Treasurer Josh Frydenberg divestment competition policy
Treasurer Josh Frydenberg (Image: AAP Image/Joel Carrett)

The death of neoliberalism has produced some peculiar contortions from the once stalwart guardian of free markets and deregulation, the Liberal Party, but the issue of forced divestment sees the Liberals and Labor lining up in very unexpected places.

That’s particularly the case after someone within the government shared a draft of the government’s energy bill — which will give it the power to compel companies to divest assets — with Fairfax’s David Crowe.

We already knew the government’s radically interventionist direction had upset a lot of free market Liberals, but the bill provided to Crowe will sharpen that, because it gives the treasurer the power to personally order divestment. It’s not an unfettered power — there must be a report by the ACCC, and the target company can take the matter to court — but plainly someone within the government is worried.

This places the leaker firmly in accord with Labor, which opposes a divestment power outright as being bad for investor certainty. “Giving a Minister the power to break up an energy company on a whim has no place in Australia,” Shadow Treasurer Chris Bowen tweeted this morning. “Economic vandalism better suited to Venezuela than Australia. The Government has had multiple opportunities to develop a coherent energy policy and instead we have this nonsense.” For those who remember the constant business/Liberal/News Corp attacks on Labor over “sovereign risk” a few years back, we definitely ain’t in Kansas any more. 

Nor is this atypical of Labor. Under Chris Bowen, Labor has adhered to traditional thinking on competition policy, siding with the Liberal’s free marketeers and the Business Council on the “effects test” issue when Malcolm Turnbull revived it. It is, however, worth noting that Andrew Leigh, who has done extensive work on market concentration before and after becoming a Labor MP, spoke against the effects test as well.

Since then, competition has emerged as a major policy issue across western countries, with growing focus on the damaging impacts of growing market concentration not merely on customers of large firms but employees, investment and productivity. The Economist, which has also been exploring the issue for a couple of years now, devoted this week’s edition to what it calls “The next capitalist revolution”: restoring competition and thus reversing the concentration of market power in the hands of large corporations across western economies, with benefits for wages growth and productivity.

However, The Economist reveals its neoliberal DNA in the underwhelming measures it proposes to achieve that — changing data protection and IP regulation to curb the control of large companies over bulk data, reduce the length of patents and make them harder to get and keep, cut regulations that make it harder for market entrants (like occupational licensing requirements…) and, nebulously, more powers for competition regulators.

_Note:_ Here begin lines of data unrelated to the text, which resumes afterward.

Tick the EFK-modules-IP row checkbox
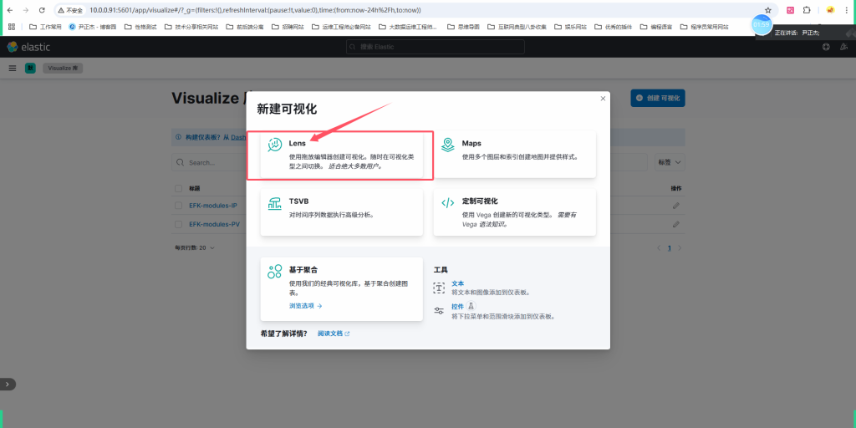Screen dimensions: 856x428 click(x=179, y=206)
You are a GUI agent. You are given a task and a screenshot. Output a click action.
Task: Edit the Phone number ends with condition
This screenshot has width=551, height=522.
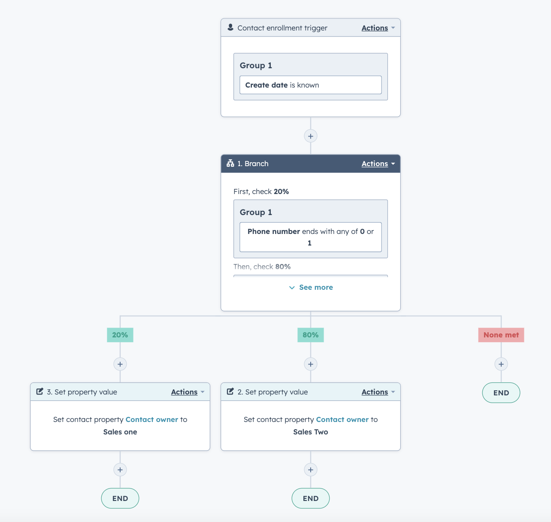pyautogui.click(x=310, y=237)
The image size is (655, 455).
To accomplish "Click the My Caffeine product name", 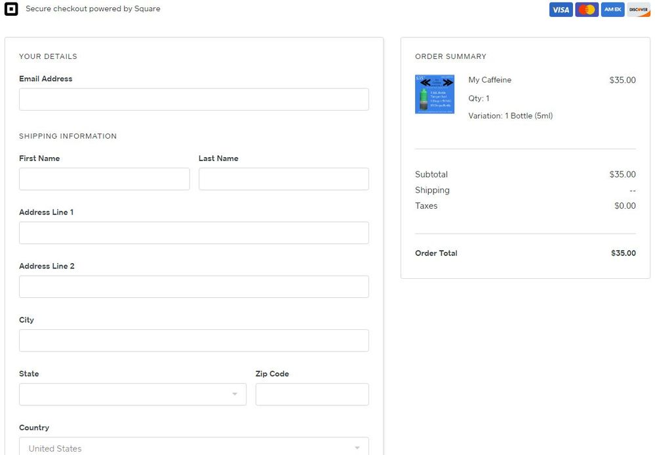I will point(490,80).

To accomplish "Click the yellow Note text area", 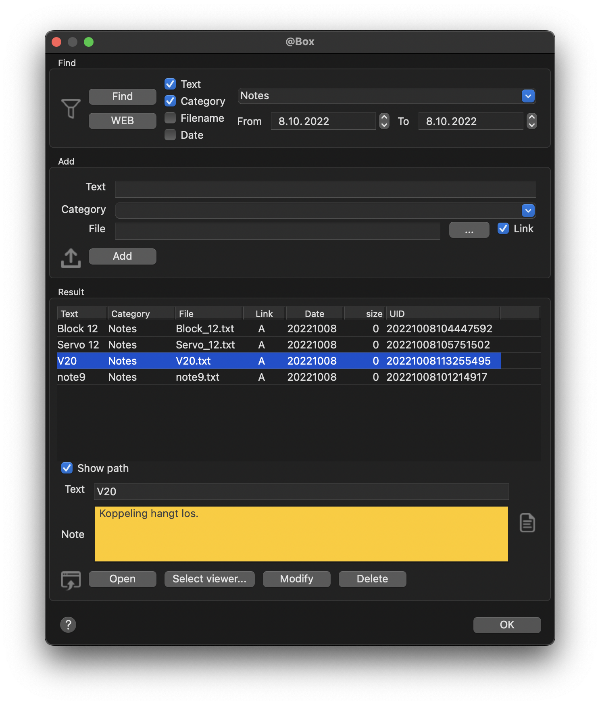I will point(301,534).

Admittedly, The Economist’s primary readership in the UK and the US assume the existence of trust-busting divestment laws that Australia doesn’t have and which Josh Frydenberg’s draft bill proposes. But the extent to which governments intervene to reverse the impacts of market concentration, and how, is a key debate Australia is embarking on along with other countries.

The threshold problem The Economist overlooks is that an important consequence of corporations growing larger and more dominant is that they amass political as well as economic power. They don’t merely increase their power to raise margins, cut wages, stifle innovation and curb investment, they increase their power to dictate to politicians how they are regulated, by paying lobbyists, influencing the media, running advertising campaigns and offering jobs to ex-politicians and public servants. 

The Economist urges an end to “complex regulations written by industry lobbyists” that prevent new firms entering markets, not understanding that that’s merely a symptom of the real problem.

And it’s here, oddly enough, that the Liberals’ more draconian approach falls down. Giving the treasurer the key role of ordering divestment isn’t merely bad for investor certainty, it means that it will be a political decision, giving corporations — the targets of divestment, or their competitors — the opportunity to use their power to influence it.

Contra Labor, there’s nothing wrong with a divestment mechanism, but it must be wielded by an independent regulator beyond the reach of the power of giant companies.